Tunnel-Service and IPsec-Service Overview

Tunnels provide a way of transporting datagrams between routers that do not support the same protocols. Often, these routers are separated by networks.

To configure tunneling, you must identify the tunnel-server ports that reside on modules that support tunnel services. You can then assign the tunnel-service interfaces that encapsulate protocols and enable them to be tunneled across the network.

Figure 13 displays the interface stacking for tunnel-service interfaces on a tunnel-server module.

Figure 13: Interface Stacking for Tunnel-Service Interfaces

Interface Stacking for Tunnel-Service
Interfaces

This section describes the types of tunnel-server ports that you can configure on tunnel-server modules and the types of tunnel-service interfaces that you can run on these ports.

Types of Tunnel-Server Ports

E Series routers support two types of tunnel-server ports: dedicated tunnel-server ports and shared tunnel-server ports.

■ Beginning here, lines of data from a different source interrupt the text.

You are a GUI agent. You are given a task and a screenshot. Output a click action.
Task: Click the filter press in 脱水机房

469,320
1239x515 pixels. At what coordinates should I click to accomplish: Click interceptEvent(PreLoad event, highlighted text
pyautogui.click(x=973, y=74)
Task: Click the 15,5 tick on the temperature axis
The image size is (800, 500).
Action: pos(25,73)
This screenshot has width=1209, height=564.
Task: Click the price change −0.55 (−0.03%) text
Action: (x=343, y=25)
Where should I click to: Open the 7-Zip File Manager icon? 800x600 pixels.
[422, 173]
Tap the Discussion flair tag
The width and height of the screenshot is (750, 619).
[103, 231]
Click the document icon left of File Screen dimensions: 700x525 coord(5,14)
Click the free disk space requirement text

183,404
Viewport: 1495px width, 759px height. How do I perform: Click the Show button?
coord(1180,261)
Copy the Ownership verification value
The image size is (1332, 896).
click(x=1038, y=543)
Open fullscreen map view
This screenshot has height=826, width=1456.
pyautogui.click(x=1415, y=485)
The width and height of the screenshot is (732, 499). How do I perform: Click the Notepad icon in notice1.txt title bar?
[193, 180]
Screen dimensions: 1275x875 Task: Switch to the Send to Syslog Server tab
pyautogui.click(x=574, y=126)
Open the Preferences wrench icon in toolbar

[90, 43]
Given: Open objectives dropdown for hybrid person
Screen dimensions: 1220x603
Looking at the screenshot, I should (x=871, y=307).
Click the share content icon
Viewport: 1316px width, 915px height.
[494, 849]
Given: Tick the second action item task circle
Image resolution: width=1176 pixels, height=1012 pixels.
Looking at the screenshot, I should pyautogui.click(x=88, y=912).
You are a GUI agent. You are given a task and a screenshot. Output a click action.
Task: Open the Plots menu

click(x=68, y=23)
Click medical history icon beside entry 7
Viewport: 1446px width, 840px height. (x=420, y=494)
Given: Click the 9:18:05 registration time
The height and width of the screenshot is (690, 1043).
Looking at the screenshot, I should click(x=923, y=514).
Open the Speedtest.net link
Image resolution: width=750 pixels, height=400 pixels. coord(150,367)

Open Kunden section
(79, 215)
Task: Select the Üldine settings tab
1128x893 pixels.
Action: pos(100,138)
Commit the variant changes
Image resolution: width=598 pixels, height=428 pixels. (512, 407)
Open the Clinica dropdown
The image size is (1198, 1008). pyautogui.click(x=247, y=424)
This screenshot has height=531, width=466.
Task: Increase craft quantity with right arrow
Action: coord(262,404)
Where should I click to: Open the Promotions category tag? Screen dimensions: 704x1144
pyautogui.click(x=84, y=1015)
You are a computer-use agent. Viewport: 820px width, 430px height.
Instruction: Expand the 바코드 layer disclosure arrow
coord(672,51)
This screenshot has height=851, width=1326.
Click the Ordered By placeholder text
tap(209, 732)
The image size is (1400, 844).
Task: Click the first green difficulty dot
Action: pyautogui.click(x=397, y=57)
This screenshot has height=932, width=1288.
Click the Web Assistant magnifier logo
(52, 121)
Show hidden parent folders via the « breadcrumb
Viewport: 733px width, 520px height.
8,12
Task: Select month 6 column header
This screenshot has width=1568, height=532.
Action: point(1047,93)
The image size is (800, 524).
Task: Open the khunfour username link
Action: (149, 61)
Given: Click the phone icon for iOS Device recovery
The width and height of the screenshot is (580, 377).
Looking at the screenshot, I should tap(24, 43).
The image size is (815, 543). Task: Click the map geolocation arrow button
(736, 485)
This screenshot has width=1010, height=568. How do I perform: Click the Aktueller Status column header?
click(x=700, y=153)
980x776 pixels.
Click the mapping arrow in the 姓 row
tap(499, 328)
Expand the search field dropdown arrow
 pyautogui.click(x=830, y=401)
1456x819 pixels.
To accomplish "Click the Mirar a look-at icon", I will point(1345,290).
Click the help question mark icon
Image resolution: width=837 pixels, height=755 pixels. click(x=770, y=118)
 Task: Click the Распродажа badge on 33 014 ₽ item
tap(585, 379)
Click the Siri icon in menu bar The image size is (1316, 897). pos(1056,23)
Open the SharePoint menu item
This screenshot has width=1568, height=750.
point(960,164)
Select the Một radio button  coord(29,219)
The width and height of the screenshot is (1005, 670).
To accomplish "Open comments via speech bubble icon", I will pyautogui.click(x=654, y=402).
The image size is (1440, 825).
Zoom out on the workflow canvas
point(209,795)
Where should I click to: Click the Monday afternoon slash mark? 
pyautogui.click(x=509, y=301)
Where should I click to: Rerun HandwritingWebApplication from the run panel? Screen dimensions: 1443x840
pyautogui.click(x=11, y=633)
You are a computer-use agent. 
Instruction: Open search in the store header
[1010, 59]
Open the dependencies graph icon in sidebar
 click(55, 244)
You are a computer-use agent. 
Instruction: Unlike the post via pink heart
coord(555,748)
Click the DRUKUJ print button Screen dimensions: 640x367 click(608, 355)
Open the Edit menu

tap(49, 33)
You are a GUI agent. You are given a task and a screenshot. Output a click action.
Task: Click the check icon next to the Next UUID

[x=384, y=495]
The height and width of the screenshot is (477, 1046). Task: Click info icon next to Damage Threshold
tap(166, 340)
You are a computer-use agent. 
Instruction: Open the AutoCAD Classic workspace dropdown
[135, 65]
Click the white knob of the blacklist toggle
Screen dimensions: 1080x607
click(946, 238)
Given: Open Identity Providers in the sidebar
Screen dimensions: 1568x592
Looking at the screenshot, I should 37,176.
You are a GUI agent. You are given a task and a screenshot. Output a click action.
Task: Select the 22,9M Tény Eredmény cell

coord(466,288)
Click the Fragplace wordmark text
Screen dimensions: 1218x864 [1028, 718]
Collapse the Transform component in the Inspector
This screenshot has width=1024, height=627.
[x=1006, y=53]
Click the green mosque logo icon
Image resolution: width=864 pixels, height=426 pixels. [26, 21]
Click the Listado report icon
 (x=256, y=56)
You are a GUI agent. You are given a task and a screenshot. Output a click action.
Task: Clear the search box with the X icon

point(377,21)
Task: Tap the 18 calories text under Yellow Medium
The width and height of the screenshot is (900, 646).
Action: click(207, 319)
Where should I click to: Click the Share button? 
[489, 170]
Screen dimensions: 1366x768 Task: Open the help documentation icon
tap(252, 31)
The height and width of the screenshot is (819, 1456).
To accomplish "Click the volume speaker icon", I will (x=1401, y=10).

Dedicated Tunnel-Server Ports

Dedicated tunnel-server ports are virtual ports that are always present on dedicated tunnel-server modules. These modules offer only tunnel services; they do not offer access services.

Shared Tunnel-Server Ports

Sharedtunnel-server ports are virtual ports that are always present on certain E Series line modules that provide tunnel services in addition to regular access services. You can configure the shared tunnel-server port to use a portion of the module’s bandwidth to provide tunnel services.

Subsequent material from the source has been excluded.